SOURCE PASSAGE:
----
$\textbf{Cyclic groups}$ are groups in which every element is a power of some fixed element.
$\textbf{Definition:}$ Let $\text{G}$ be a group, $g \in \text{G}.$ Let $1$ be the identity element. The order of $g$ is the smallest positive integer $n$ such that $g^{n} = 1.$ If there is no positive integer $n$ such that $g^{n} = 1,$ then $g$ has infinite order.
The order of an element is the smallest power which gives the identity the element in two ways. It is smallest in the sense of being numerically smallest, but it is also smallest in the sense that it divides any power which gives the identity.
$\textbf{Definition:}$ If $G$ is a group and $g \in \text{G},$ then the subgroup generated by $g$ is $\langle g \rangle = \{g^{n} | n \in \mathbf{Z}\}.$
$\textbf{Definition:}$ A group $\text{G}$ is cyclic if $\text{G} = \langle g \rangle$ for some $g \in \text{G}.\; g$ is a generator of $\langle g \rangle.$ If a generator $g$ has order $n, \text{G} = \langle g \rangle$ is cyclic of order $n.$ If a generator $g$ has infinite order, $\text{G} = \langle g \rangle$ is infinite cyclic.
Since, $\text{G}$ is a cyclic group with generator ‘$a$’, where Order of ‘$a$’ is $38.$ So, Order of $\text{G}$ is $38.$ Order of an element of the group divides the order of the Group. Assume the order of $a^{32}$ is $m$ then $m$ divides $38.$ So, possible values to check for $m$ is $1$ or $2$ or $19$ or $38.$
And since the order of $a^{32}$ is $m$ then $(a^{32} )^{m} = 1.$
So, $m$ can not be $1$ (because if $m=1$ then order of “$a$” would be $32,$ but it is $38$ in the question)
So, $m$ cannot be $2,$ because if $m=2,$ then $(a^{32} )^{2} = 1,$ so, $a^{64} = 1,$ So, $a^{64} = a^{38}.a^{26} = 1,$ So, $a^{26} = 1,$ then order of “$a$” would be $26,$ but it is $38$ in the question)
$m = 19$ works. $19$ divides $38$ and also $(a^{32} )^{19} = 1.$
Since, order of an element $g$ is smallest positive integer for which power of $g$ becomes identity element, so, $38$ cannot be order $m$ here as $19$ is already working.
$\textbf{Conclusion:}$ In any cyclic group with generator $g,$ order $n;$ order of any element $g^{p}$ will be the smallest positive integer $m$ such that $n$ divides $pm.$
Where $(m,n)$ means $\gcd(m,n).$
Basically find the minimum $m$ for which $(a^{32} )^{m} = 1.$ Also, we know $(a^{38} ) = 1.$
So, $38$ divides $32*m.$ So, $19$ divides $16m.$
We know that “If $p$ is prime and $p|qr ,$ then $p|q$ or $p|r$” .
So, the minimum possible value of $m$ is $19.$
----
PROBLEMS TO SOLVE:
1. From the cyclic groups passage, list every value the text names as a possible order m to check for the element a^32.
2. Reproduce everything in the cyclic groups passage from "So, $m$ cannot" down to "be $26,$ but it is $38$ in the question)", swapping "cannot" for "can't".

PROVIDED INFORMATION:
----
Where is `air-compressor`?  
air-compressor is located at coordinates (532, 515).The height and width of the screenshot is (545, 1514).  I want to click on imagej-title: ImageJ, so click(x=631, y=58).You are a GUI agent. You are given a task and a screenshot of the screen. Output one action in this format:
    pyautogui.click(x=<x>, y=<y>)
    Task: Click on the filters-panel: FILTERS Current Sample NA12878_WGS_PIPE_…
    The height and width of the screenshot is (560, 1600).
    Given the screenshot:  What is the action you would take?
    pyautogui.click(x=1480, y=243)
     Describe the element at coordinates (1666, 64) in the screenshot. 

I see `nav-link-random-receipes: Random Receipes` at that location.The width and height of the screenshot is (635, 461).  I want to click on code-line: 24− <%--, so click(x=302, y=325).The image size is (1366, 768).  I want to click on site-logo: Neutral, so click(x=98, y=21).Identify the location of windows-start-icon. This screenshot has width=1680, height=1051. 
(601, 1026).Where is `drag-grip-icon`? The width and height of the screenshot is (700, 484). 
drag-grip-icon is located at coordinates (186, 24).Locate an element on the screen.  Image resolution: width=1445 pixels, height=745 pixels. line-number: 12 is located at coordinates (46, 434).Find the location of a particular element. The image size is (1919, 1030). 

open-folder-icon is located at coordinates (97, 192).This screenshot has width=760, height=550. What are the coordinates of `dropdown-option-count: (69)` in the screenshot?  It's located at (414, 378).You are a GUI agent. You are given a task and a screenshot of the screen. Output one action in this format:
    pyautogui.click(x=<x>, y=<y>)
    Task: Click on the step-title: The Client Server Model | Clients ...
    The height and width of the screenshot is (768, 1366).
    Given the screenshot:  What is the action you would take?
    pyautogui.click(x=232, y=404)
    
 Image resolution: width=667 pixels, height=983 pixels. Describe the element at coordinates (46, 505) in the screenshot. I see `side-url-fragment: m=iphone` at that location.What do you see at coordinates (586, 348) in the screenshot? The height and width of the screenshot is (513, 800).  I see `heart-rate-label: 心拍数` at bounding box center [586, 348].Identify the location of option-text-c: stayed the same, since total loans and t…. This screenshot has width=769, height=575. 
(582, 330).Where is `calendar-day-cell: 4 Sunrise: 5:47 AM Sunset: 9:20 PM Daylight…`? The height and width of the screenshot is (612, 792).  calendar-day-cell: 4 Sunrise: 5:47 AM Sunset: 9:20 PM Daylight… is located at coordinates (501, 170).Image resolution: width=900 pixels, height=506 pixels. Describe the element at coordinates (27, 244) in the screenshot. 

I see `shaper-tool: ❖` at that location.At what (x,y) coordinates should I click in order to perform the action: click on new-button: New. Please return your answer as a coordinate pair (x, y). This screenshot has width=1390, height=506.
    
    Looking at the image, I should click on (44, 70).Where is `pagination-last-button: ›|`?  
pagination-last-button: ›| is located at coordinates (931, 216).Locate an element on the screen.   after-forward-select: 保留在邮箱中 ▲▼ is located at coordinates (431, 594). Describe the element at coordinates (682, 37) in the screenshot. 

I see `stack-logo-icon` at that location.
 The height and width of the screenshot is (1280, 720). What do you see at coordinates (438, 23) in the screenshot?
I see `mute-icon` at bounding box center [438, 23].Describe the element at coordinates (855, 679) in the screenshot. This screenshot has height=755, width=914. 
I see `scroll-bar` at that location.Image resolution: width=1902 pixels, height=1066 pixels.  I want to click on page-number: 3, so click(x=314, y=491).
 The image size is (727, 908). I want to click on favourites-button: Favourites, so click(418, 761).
----
PROBLEM SOLUTIONS:
1. 1, 2, 19, 38

2.
So, $m$ can't be $2,$ because if $m=2,$ then $(a^{32} )^{2} = 1,$ so, $a^{64} = 1,$ So, $a^{64} = a^{38}.a^{26} = 1,$ So, $a^{26} = 1,$ then order of “$a$” would be $26,$ but it is $38$ in the question)